After a tight contest with Awami League’s Badar Uddin Ahmed Kamran, BNP leader Ariful Haque Chowdhury is clearly on the verge of winning the Sylhet City Corporation election and returning to the office of the mayor.
The Dhaka Tribune, after analysing the overall situation, polls results and talking to different quarters, has found that a number of factors played into Ariful’s favour in the city polls held Monday.
They are – Ariful’s immense popularity for his development activities in the city and promising electoral manifesto; strong commitment to BNP and people’s sympathy over BNP chief Khaleda Zia’s incarceration; and an internal feud among local Awami League leaders. These reasons left Kamran behind in the mayoral race.
Unofficial results published Monday night revealed that Ariful, with 90,496 votes in 132 out of 134 polling centres, was leading by 4,626 votes while Kamran trailed behind, bagging 85,870 votes.
The Awami League leader did not raise any complaints of vote rigging throughout the voting hours and stressed that the polling was free and fair, but by the end of Monday he was saying irregularities had taken place.
Misbah Uddin Siraj, Kamran’s chief polling agent and Awami League’s central organizing secretary, then appealed for re-counting of votes in at least 10 centres.
Before the vote, many had assumed that Jamaat-e-Islami-backed independent candidate Ehsanul Mahbub Zubair, who ended up bagging 10,024 votes, would have an adverse impact on Ariful’s vote bank. But that prediction proved wrong.
Popularity and commitment
Faruk Mahmud Chowdhury, Sylhet chapter president of civil society platform Shushashoner Jonno Nagorik (Shujan), said Ariful had garnered massive popularity through his development activities.
“Although Ariiful was in jail for over two years, the development projects he implemented had resolved several burning issues of the city—which may have inspired voters to take his side,” Faruk said.
He added that despite being in jail for more than half of his tenure as mayor, Ariful worked closely to resolve issues that were not even addressed by Kamran.
Emad Ullah Shahidul Islam, a former president of Sylhet Bar Association, said the city dwellers chose Ariful for his work instead of his political identity.

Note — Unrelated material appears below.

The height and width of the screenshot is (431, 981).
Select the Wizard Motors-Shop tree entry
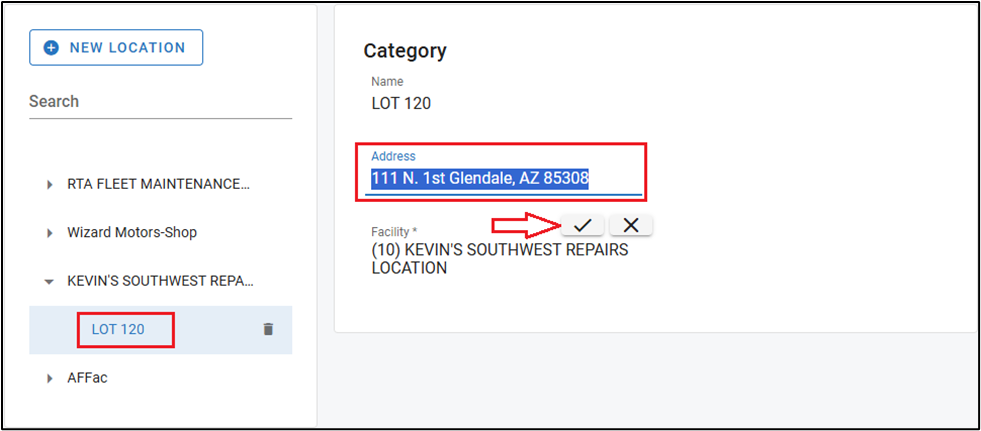(x=132, y=232)
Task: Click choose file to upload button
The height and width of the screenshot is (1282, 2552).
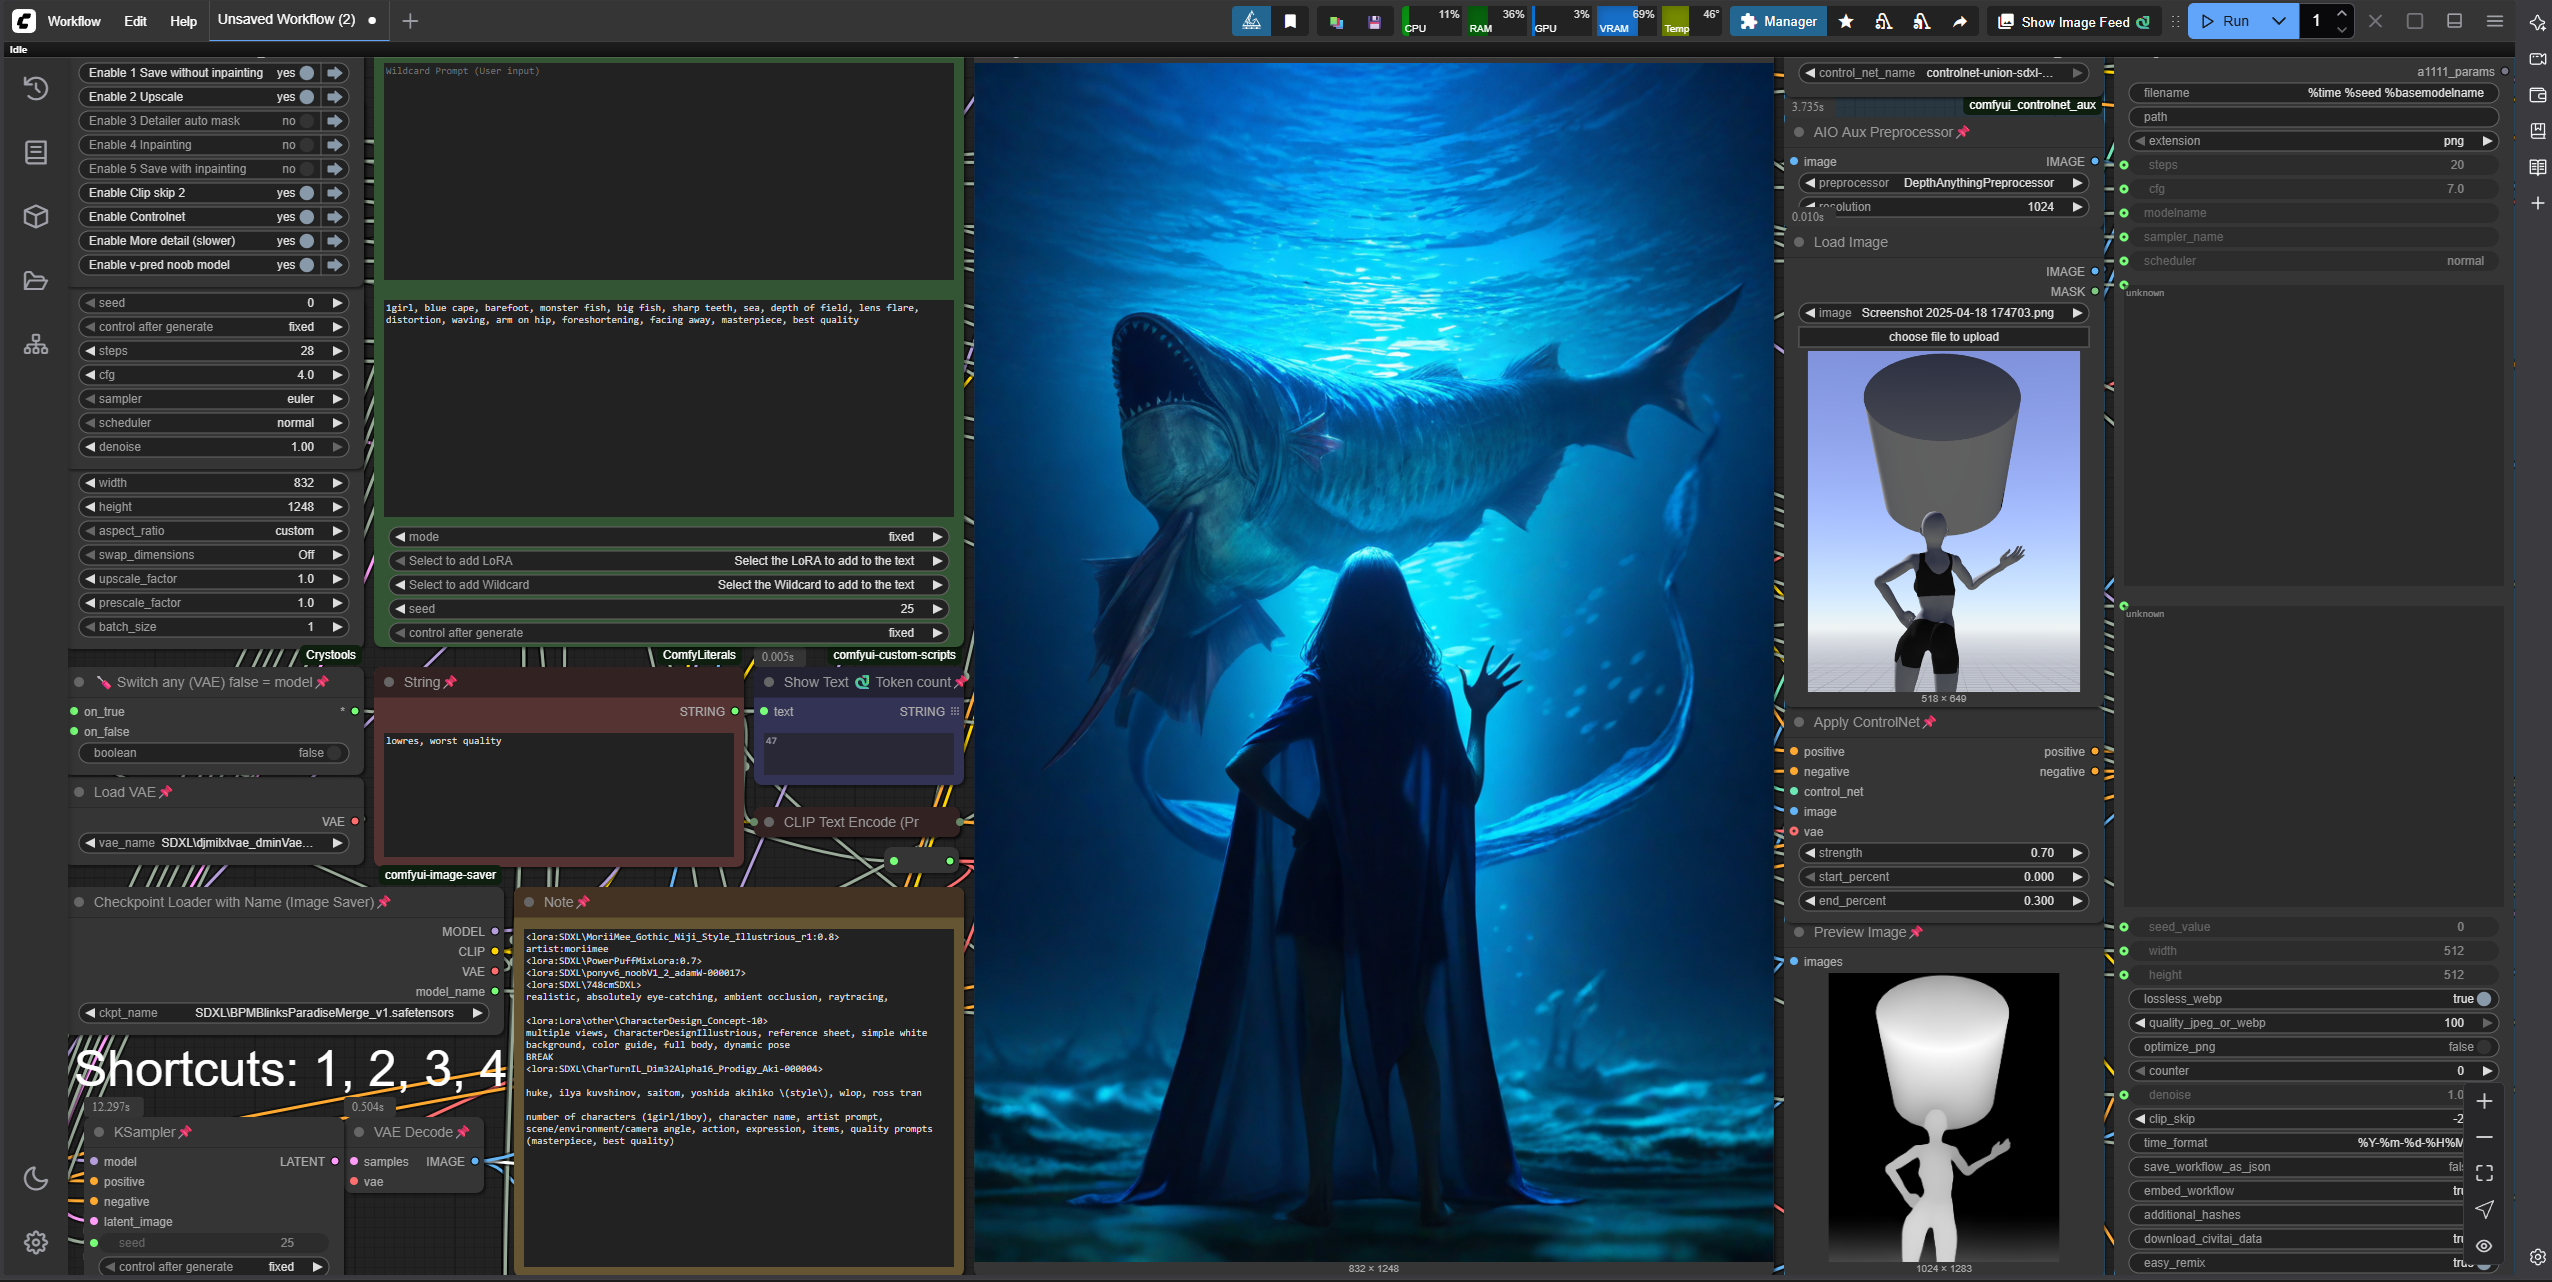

“They compared between him and Kamran, and eventually gave their verdict in favour of the BNP leader,” he observed.
BNP insiders also said that Ariful’s commitment to stand by party leaders and activists in Sylhet also catapulted him ahead of Kamran in the polls.
Internal feud in Sylhet AL
Shujan’s Faruk also hinted that factional disputes among local Awami League leaders might have played a major role in Kamran’s defeat.
Ruling party insiders, however, did not directly comment regarding the setback.
But many of them said that some senior leaders indeed were locking horns over becoming the future leadership of Awami League in Sylhet.
Even on Saturday, the last day of campaigning, two groups of Chhatra League leaders and activists clashed in the presence of Kamran at the city’s Chandnighat area.
Kamran was unavailable for comments in this regard.
When contacted, the party’s Sylhet city unit General Secretary Asad Uddin Ahmed refused to comment on the polling results, but saidthere was no intra-party conflict.
Nonetheless, sources said that Asad himself had wanted to vie for the mayoral post, but the party top brass picked Kamran – which may have resulted in some dissent.